Levels of mitochondrial superoxide species (mtROS) were determined by use of the mitochondrial specific fluorescent probe MitoSOX Red (ThermoFisher Scientific, Waltham, MA, USA) in two independent assays; (1) fluorescent microplate reader, and data corroborated with (2) fluorescent microscopy.

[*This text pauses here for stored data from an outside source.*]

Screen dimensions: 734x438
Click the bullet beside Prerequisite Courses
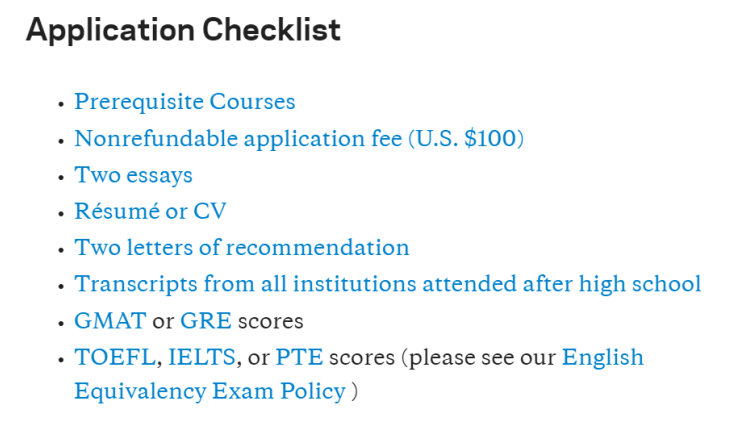(62, 103)
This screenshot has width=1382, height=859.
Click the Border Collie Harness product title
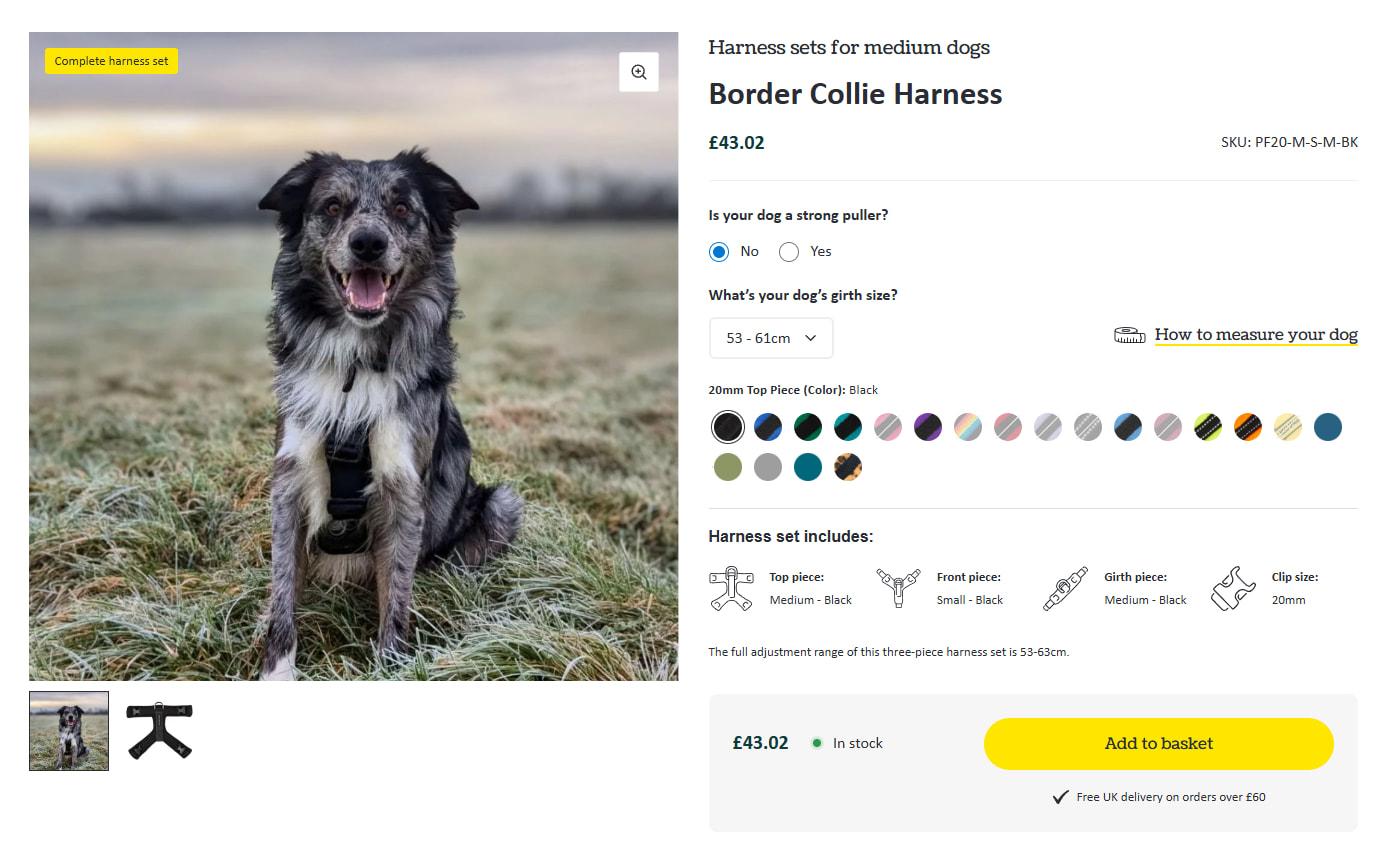click(x=855, y=94)
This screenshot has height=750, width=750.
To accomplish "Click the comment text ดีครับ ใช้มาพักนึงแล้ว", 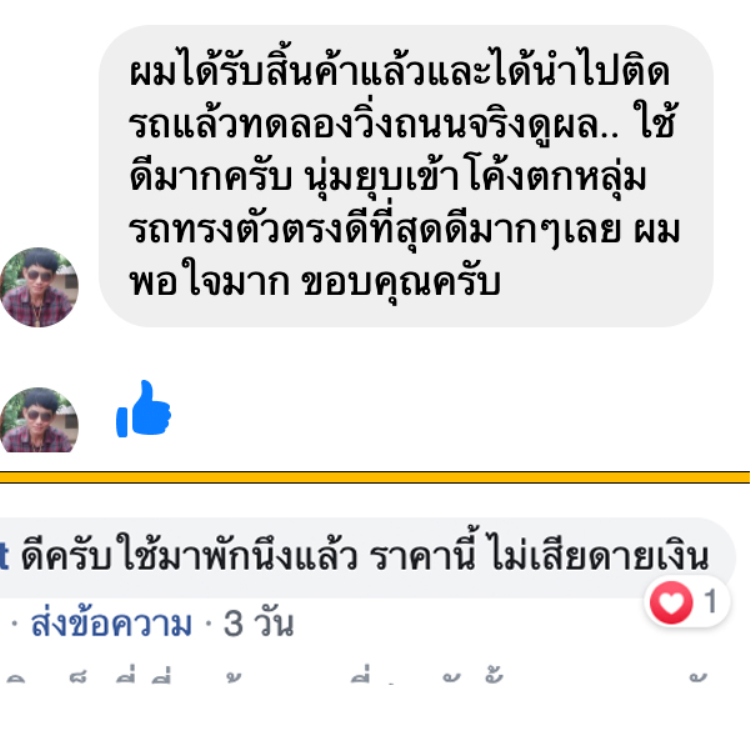I will 189,556.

In brief, cells were seeded at 30,000 cells/well onto a sterile 96-well black microplate (Corning, Costar) 48 h prior to experimentation. After 24 h media was refreshed, and the cells were treated as previously outlined with an additional control group of cells treated with 1 mM rotenone (Sigma Aldrich) for 2 h at 37 °C and 5% (v/v) CO2(g). Following the incubation period, MitoSOX™ Red reagent was reconstituted in sterile DMSO immediately prior to its use to yield a 5 mM stock solution which was further diluted in sterile HPPS at a final concentration of 5 µM. Subsequent to washing the cells in HBBS, this working solution of MitoSOX™ Red was added onto the cells and the plate incubated for 30 min at 37 °C and 5% (v/v) CO₂(g). The cells were washed 3 times in HBSS, and the fluorescence was recorded at 510/580 nm, immediately and every 15 min over a 60-min period using an Infinite^® M200 PRO Plate reader (Tecan, Männedorf, Germany). Data was recorded and analysed in Microsoft^® Excel^® (2013, v7) and normalised against total cellular protein following BCA protein assay on the same plate.

The experimental design generally followed what was outlined in (1) with cells seeded at 10,000 cells/well and no rotenone treatment was included in the assay. Following optimistaion of dose, MitoSOX™ was added at a final concentration of 1 µM to the cells with incubation and washing cycles as also described in (1). To confirm the MitoSOX™ fluorescent signal was selective for mtROS, the mitochondrial specific fluorogenic dye MitoTracker™ Green FM (ThermoFisher Scientific) was used to demonstrate co-localisaton of signal. MitoTracker™ was added to the cells at final concentration of 150 nM and the plate incubated for 10 min at 37 °C and 5% (v/v) CO₂(g). The cells were then imaged under fluorescent microscopy using a Zeiss Axio Scope A.1 (Carl Zeiss, Melbourne, Australia) under x 20 magnification and appropriate filter sets. The captured images were then analysed using Zen2 Lite software (Carl Zeiss, Melbourne, Australia).